The Numismatic Museum is one of the oldest in the city, since it was founded in 1834. There you will find impressive collections of coins, medals and precious stones from ancient Greece, Rome, Byzantium, the Ottoman period and modern Greece, as well as all over the world. You can access the museum on Panepistimiou street, getting off at the metro station of either Syntagma or Panepistimiou.
Kerameikos Museum houses findings from excavations in Kerameikos. This was in fact the ancient cemetery of Athens. Funerary urns, grave offerings and funerary monuments of impressive style and elegance are included in the exhibits. To get to the museum, you use the metro until Kerameikos or Thissio.
A fully renovated building houses the Municipal Gallery at Metaxourgeio. The building was a silk processing factory until 1875 and the whole neighborhood was named after it. Renovation works began in 2007, so that the building would house prominent cultural events. Since 2010 it is home to the Municipal Gallery.
The Byzantine and Christian Museum features a large collection from the early Christian period to the post-Byzantine years. It is accessed via metro, getting off at Evaggelismos metro station. The Hellenic Children’s Museum is located in the heart of Plaka and is the perfect place for a family visit.
Ilias Lalaounis Museum was founded in 2001 and features jewelry and other decorative arts. The jewels on the first floor are inspired by the Paleolithic and Neolithic periods, even from pre-historic times.
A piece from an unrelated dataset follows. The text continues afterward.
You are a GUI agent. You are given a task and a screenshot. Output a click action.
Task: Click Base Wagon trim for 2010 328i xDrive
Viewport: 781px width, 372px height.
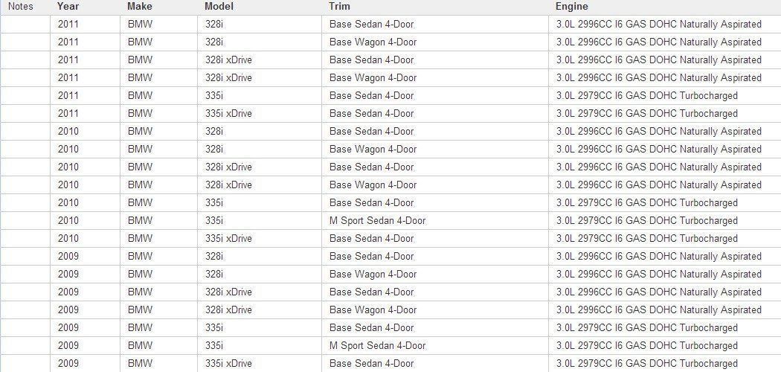(x=373, y=185)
The displays on the second floor are inspired by nature and by modern technology. The museum is conveniently located next to the Acropolis. Then, there is the War Museum. At the junction of Vasilissis Sofias avenue and Rizari street, next to the Byzantine museum and close to Evaggelismos station, this is a great place to visit in between your other Athenian explorations.
The National Art Gallery is a must-see for art enthusiasts. Among the finest masterpieces on permanent display, you will have the opportunity to admire “The Engagement of the Children”, “Arts and its Spirits”, “Springs Symphony” and “Here Comes the Bridegroom” by Nikolaos Gizis, “Lyssandros Kaftantzoglou” by Nikiforos Lytras, “The Port of Copenhagen” by Ioannis Altamouras and a lot more impressive items.